When a close colleague was diagnosed with stage 4 Breast Cancer in her mid-30’s, Erika was shaken out of a denial and knew she had to take action. She had ignored a lump that she felt in her right breast. She went to see a GP and was referred to a breast surgeon who recommended a biopsy. Within days, Erika learned that she had cancer.
When she first discovered the lump, she dismissed it as she was breastfeeding her youngest child and it was common for lumps to come and go whilst breastfeeding. She also believed that breastfeeding could reduce a women's risk from breast cancer.
Erika went through chemotherapy and while most cancer patients worry about losing their hair, she was not bothered. She told herself that it would grow back and was more concerned about her children. “They were so little, and I could not imagine what would happen to them if I wasn’t around,” said Erika. She also worried about premature ageing and the likelihood of developing long-term health problems. Having led an active lifestyle doing sports and yoga, she felt anxious that she may no longer be able to do what she loved.
However, she tried to stay positive by ‘controlling the controllable’ and getting support from family and friends.
“So much is out of your hands when you have cancer, but I devoured information on lifestyle changes I could make to increase my odds of long-term survival, such as having a healthy diet, doing exercise, being intentional about relationships and practicing gratitude. I had great support from friends who surprised me with their generosity and empathy. Some of my work colleagues came to my chemotherapy appointments and sat with me for hours, working away on their laptops, just so that I would have company while undergoing treatment,” said Erika.
Erika is also grateful to her oncologist, Dr Rebecca Dent, at the National Cancer Centre Singapore (NCCS), who understood the concerns of a mother of young children and anticipated her questions and concerns. She also appreciated the ‘holistic’ approach at NCCS where she was referred to specialists, including a radiation oncologist, gynaecologist, and cardiologist who checked on her heart health. “It was all integrated and I felt that the treatment I received was world class yet affordable,” Erika said.

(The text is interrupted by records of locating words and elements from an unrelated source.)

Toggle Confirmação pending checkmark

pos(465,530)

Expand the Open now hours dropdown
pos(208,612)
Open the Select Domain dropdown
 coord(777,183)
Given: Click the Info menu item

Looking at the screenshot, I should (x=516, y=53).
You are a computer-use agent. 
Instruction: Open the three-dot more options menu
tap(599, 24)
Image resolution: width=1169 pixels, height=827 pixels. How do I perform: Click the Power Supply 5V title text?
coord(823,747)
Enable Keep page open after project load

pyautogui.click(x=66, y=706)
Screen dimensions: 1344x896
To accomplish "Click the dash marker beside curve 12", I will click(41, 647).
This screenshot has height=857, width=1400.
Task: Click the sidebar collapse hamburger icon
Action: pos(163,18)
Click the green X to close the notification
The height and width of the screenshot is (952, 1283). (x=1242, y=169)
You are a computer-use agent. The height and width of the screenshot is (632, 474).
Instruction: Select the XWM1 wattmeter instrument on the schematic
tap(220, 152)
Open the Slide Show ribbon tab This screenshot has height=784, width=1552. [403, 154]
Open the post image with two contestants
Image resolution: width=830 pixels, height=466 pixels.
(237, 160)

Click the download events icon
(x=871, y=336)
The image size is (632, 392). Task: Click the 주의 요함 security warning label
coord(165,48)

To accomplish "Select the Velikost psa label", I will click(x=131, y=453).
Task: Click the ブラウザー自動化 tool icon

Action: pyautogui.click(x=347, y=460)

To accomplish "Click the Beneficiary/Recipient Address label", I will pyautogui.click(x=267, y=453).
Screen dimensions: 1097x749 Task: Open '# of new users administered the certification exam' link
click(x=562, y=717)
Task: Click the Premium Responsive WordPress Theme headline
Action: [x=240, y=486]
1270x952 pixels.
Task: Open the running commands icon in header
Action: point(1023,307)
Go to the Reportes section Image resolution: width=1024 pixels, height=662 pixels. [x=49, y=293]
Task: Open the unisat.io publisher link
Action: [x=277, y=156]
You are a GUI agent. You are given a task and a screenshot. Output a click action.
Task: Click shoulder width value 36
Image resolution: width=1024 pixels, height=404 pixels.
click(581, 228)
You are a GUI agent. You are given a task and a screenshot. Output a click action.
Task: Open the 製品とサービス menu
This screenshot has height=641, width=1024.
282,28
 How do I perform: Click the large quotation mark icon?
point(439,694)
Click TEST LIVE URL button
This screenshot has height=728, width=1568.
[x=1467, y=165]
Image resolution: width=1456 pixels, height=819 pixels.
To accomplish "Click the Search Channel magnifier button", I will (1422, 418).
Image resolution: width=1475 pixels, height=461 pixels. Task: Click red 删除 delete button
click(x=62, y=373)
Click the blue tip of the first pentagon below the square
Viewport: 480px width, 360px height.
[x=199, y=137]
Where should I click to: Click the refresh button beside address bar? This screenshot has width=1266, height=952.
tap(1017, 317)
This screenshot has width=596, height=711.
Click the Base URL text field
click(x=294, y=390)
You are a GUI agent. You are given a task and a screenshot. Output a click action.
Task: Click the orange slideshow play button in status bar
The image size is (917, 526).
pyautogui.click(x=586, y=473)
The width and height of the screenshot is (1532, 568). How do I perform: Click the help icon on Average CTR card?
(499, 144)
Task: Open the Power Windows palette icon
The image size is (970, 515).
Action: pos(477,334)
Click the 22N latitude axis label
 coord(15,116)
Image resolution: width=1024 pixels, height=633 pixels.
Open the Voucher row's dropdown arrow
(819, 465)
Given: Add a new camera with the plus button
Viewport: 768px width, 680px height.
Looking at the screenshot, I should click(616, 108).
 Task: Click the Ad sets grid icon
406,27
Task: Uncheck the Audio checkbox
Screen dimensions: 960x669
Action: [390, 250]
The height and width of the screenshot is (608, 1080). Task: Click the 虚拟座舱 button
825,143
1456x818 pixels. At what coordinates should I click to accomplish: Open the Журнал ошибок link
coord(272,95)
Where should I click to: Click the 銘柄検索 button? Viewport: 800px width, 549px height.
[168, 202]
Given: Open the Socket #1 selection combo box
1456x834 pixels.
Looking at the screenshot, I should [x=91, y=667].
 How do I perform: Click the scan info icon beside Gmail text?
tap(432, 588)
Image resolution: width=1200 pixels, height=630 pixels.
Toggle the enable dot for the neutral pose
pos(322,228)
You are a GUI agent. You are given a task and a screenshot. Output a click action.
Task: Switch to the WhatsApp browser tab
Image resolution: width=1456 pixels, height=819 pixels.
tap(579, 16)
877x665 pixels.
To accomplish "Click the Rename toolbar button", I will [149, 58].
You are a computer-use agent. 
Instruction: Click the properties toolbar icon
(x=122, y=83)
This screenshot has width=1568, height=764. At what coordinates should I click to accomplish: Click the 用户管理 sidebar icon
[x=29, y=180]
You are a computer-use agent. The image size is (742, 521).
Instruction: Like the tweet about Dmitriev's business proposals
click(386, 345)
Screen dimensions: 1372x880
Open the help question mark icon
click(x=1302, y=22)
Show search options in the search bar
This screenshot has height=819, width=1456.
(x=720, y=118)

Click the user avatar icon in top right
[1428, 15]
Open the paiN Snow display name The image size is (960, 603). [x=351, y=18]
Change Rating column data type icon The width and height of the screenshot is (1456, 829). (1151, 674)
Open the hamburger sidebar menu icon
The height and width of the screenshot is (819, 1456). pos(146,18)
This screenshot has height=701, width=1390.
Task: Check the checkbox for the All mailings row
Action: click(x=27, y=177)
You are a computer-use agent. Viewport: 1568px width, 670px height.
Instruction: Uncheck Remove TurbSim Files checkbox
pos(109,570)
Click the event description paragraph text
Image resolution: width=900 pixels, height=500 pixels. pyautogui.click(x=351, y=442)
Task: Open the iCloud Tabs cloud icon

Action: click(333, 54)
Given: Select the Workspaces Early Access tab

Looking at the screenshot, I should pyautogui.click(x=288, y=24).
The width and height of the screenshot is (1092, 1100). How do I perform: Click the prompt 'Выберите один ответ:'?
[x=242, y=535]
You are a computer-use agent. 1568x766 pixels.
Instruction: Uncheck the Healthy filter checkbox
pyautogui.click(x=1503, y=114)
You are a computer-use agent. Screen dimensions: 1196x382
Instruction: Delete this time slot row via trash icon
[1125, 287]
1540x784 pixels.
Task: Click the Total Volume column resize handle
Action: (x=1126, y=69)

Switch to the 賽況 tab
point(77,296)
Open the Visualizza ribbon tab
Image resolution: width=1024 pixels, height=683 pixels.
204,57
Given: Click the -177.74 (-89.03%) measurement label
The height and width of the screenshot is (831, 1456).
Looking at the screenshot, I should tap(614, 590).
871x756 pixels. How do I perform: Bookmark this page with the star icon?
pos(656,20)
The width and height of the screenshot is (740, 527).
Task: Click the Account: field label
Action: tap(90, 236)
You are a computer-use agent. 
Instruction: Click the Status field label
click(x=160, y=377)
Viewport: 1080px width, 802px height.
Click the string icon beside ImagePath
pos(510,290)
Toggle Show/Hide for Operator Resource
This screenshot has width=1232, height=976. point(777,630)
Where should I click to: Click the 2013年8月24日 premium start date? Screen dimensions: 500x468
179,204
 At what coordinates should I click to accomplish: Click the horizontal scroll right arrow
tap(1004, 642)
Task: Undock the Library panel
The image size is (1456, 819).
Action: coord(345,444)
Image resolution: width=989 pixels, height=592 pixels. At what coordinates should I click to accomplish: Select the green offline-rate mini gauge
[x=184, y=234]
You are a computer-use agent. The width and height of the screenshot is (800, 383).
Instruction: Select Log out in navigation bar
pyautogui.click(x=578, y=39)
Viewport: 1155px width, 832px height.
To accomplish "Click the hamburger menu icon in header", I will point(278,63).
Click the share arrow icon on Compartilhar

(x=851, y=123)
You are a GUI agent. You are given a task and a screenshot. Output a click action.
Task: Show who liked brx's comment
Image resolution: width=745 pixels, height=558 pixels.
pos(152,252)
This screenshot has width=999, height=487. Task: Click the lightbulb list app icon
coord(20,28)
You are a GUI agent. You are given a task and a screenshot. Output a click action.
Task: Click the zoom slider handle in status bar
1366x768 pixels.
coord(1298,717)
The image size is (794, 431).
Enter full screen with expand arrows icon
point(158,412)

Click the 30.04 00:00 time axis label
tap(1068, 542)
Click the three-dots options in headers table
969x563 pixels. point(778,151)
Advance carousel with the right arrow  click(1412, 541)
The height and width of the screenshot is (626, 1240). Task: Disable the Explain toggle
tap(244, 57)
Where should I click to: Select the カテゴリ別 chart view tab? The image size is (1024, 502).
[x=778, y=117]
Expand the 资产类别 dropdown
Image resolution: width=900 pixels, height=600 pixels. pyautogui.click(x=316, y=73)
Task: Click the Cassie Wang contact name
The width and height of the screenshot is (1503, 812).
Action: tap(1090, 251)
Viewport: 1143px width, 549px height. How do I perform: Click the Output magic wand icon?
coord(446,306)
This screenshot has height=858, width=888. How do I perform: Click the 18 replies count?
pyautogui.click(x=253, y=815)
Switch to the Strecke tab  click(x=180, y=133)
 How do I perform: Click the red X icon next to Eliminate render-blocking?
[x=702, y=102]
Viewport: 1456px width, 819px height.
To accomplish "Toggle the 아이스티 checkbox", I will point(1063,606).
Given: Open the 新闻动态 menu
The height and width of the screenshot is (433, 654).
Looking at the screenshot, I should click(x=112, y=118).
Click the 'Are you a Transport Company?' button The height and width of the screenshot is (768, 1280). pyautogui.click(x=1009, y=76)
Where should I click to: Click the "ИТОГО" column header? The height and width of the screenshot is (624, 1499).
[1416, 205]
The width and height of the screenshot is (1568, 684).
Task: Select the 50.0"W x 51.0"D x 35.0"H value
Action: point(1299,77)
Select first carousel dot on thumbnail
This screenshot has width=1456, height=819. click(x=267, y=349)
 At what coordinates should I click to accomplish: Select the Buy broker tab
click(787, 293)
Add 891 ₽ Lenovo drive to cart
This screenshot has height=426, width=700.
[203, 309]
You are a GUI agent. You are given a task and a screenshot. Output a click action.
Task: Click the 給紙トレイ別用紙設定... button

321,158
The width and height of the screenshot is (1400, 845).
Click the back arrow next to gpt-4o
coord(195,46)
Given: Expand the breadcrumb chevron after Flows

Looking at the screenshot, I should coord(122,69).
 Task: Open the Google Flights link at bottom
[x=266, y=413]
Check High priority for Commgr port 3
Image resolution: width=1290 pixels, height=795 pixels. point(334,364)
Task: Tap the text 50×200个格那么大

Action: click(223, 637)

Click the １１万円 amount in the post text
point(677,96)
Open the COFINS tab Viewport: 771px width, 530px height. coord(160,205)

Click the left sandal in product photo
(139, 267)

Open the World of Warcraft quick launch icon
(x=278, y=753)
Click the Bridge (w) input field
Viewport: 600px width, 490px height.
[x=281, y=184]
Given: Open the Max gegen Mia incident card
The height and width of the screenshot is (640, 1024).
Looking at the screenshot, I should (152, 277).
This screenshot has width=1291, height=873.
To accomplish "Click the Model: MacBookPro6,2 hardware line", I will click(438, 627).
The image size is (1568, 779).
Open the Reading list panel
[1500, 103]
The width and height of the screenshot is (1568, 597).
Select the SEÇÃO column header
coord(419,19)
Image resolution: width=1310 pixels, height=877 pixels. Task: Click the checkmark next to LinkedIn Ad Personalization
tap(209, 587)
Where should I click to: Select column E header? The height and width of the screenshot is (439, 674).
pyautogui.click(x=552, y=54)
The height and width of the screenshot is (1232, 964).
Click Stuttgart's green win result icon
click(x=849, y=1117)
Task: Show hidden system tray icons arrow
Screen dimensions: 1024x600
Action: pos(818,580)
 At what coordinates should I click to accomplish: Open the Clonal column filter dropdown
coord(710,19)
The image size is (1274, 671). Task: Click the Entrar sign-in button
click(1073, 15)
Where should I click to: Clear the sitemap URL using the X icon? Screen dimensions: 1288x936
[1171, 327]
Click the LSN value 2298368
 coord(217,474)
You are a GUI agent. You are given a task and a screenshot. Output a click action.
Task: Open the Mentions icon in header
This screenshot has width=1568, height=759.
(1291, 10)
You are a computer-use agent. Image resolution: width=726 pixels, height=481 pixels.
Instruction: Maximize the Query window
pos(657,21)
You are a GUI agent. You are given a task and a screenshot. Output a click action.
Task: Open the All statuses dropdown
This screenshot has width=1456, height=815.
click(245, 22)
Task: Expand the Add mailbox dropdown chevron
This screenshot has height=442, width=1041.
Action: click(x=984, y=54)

Post-treatment, Erika is now the fittest she has been in years, thanks to her focus on diet and exercise. She took Dr Dent’s advice on staying fit and healthy with a high protein diet, and practices weight training. “Many patients are advised not to lift weights post-surgery, but the gradual approach that I have adopted worked for me. I set myself goals and have picked up new sports such as stand-up paddling and kayaking, which gives me a sense of accomplishment and joy,” said Erika proudly.
Erika’s outlook on life is positive and she feels physically, emotionally and mentally strong. She feels that she’s doing all she can to stay healthy.
“Before I got cancer, I thought I had my life planned out, but cancer threw a wrench into everything, at least for a while. I grieved about this, but once I got over the fact, I created a new vision of my life going forward. It’s been nearly four years since I was diagnosed and the fear associated with cancer is not something I think about everyday like I used to. Now it’s about accepting the circumstances and moving forward,” added Erika.